MOLECULAR CHARACTERIZATION OF PSGL-1 DECAMERIC REPEATS FOR INACTIVATING HIV-1 INFECTIVITY

Abstract

P-selectin glycoprotein ligand-1 (PSGL-1/CD162) is a dimeric glycoprotein that has been identified as a restriction enzyme factor of HIV-1. PSGL-1 is expressed on the surface of CD4+ T cells, primarily on lymphoid and myeloid cells. This mucin-like surface protein binds to P, E, and L selectin, is upregulated during inflammation, and mediates leukocyte tethering and rolling. Previous studies showed PSGL-1 blocks the infectivity of virions released through steric hindrance, preventing particles from attaching to target cells. Mapping studies showed PSGL-1’s extracellular N-terminus is needed for the antiviral activity. Polymorphisms of PSGL-1 contain an extracellular domain containing 14-16 tandem repeats of 10 amino acids, with the consensus sequence, (-A-T/M-E-A-Q-T-T-X-P/L-A/T-). The extracellular region contains highly O-glycosylated Threonines (30%) and Prolines (10%), which in addition to the tandem repeats form a sturdy elongated backbone for the protein. To determine if the presence of the decameric repeats (DRs) in PSGL-1 is required for its anti-HIV activity, we performed DR deletion mutagenesis studies of PSGL-1, deleting single DR to all DRs. We found that deleting all DRs eliminated PSGL-1’s antiviral activity, but the presence of a single DR, dependent on location, was sufficient to maintain its antiviral activity.
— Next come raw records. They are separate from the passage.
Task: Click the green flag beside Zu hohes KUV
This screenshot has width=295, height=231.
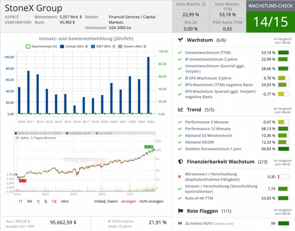Action: (180, 223)
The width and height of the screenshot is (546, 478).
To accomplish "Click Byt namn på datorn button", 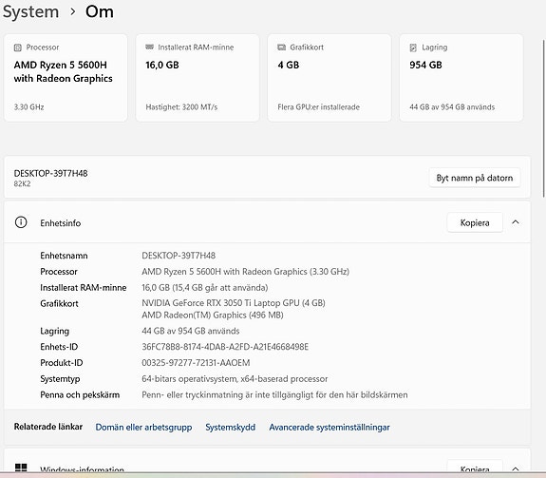I will (475, 178).
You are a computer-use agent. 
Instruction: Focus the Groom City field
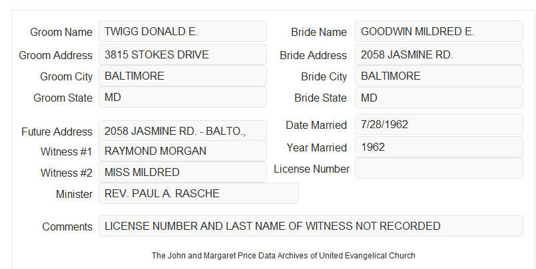point(182,76)

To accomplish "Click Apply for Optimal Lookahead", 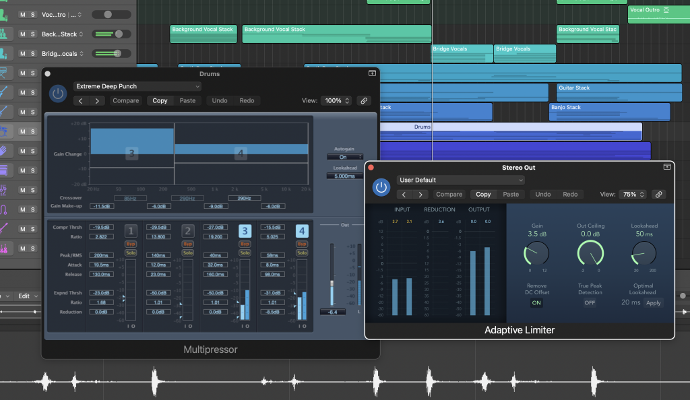I will (x=653, y=303).

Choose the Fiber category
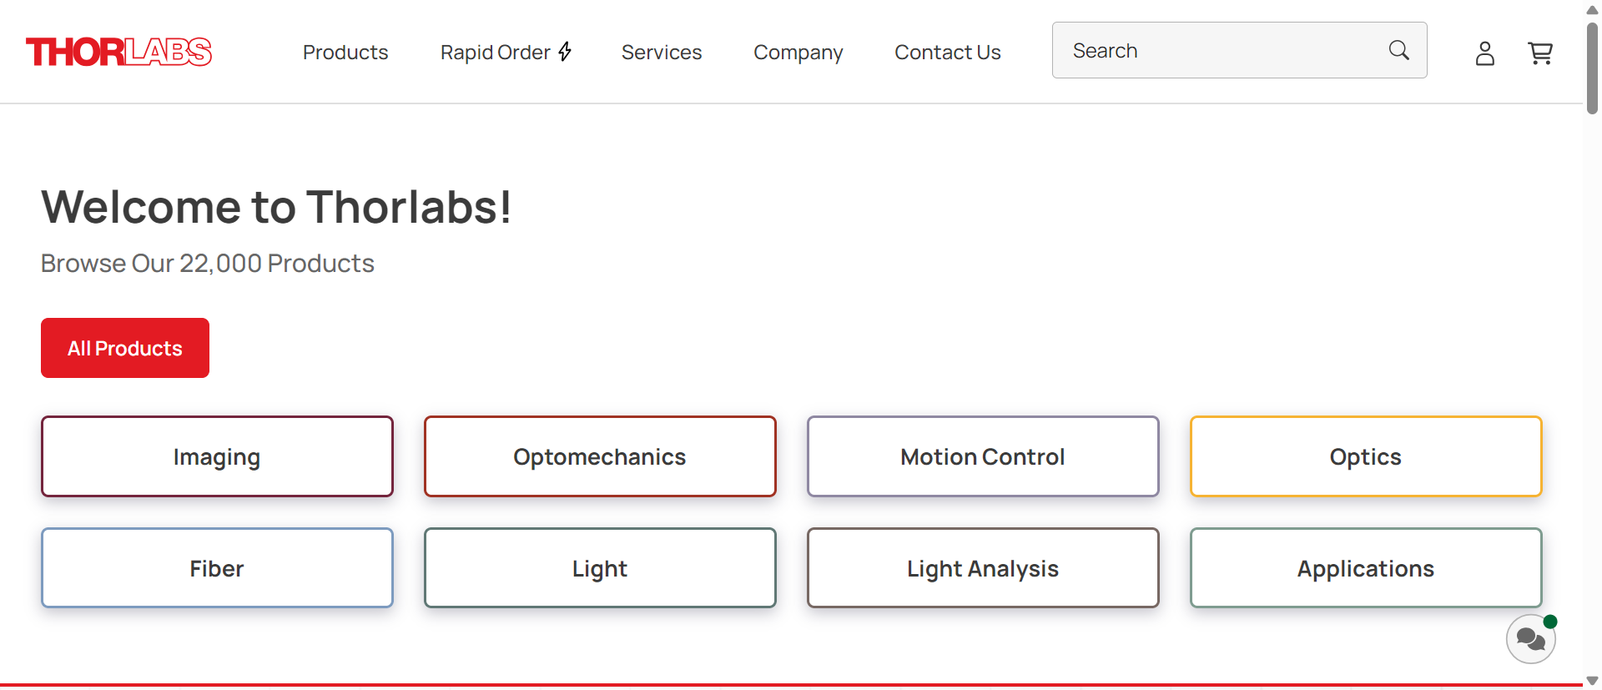(x=217, y=568)
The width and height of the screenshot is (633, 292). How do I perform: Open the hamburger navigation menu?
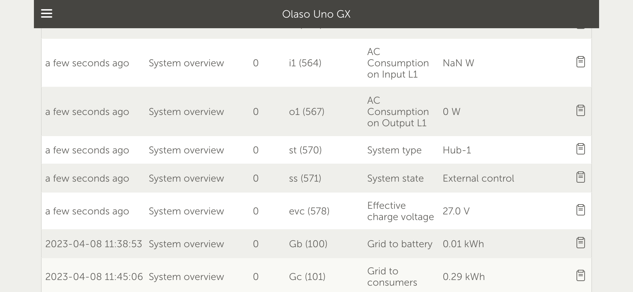47,14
The PSGL-1 mutant containing 1 DR has lower antiviral activity than full-length PSGL-1. Mutagenesis of N-linked and O-linked glycosylation sites inside and outside the DRs demonstrated that these sites contribute to PSGL-1’s restriction of HIV-1 activity. However, residues involved in selectin-binding did not appear to be critical for PSGL-1’s antiviral activity. Furthermore, we show that the availability of glucose also affected the antiviral activity of PSGL-1. The results demonstrate that PSGL-1 maintains significant antiviral activity in the absence of certain decameric repeats and the presence of glycosylation sites also influences its anti-HIV activity.